An Ecocritical Microcosm: Miyazawa Kenji's Fur of the Glacier Mouse
Miyazawa Kenji’s Fur of the Glacier Mouse was published in Iwate Daily Newspaper in 1923, one year before the collection of short nine stories, The Restaurant of Many Orders. It was at times critiqued as inconsistent (Tatsuo Tsudukihashi) and considered a fable of the friction between Japan and Russia (Takahisa Kisa) culminating with the Nikolayevsk incident (1920). Although the story may have had the function to reactivate recent historical events in the memory of the readers of the time, nowhere in the text is a connection with Russia being suggested. Moreover, despite the vague description of the characters and the numerous puzzling aspects of the story, it is solidly based upon a city dweller-hunter-wilderness triadic relationship, also present in the story The Restaurant of Many Orders and which makes the backbone of The Bears of Mt. Nametoko written in 1927.

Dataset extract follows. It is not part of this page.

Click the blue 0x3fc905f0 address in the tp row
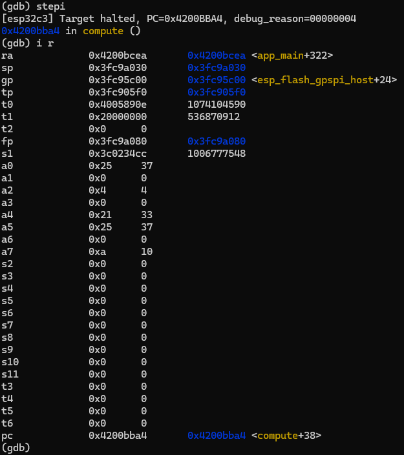 tap(216, 92)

While the main focus of the presentation will be to explain the concern with environmental balance expressed through this relationship, ultimately I will also indicate other sensitive environmental topics such as dwelling, ecoterorism or animal rights, which are interwoven in the text. I hope thus to achieve a double purpose: to shed light upon those parts of the narrative which have been so far considered inconsistent or incomprehensible and to reposition the work as one that compiles many of the motifs identified in Miyazawa’s latter writings, despite being rather critically neglected.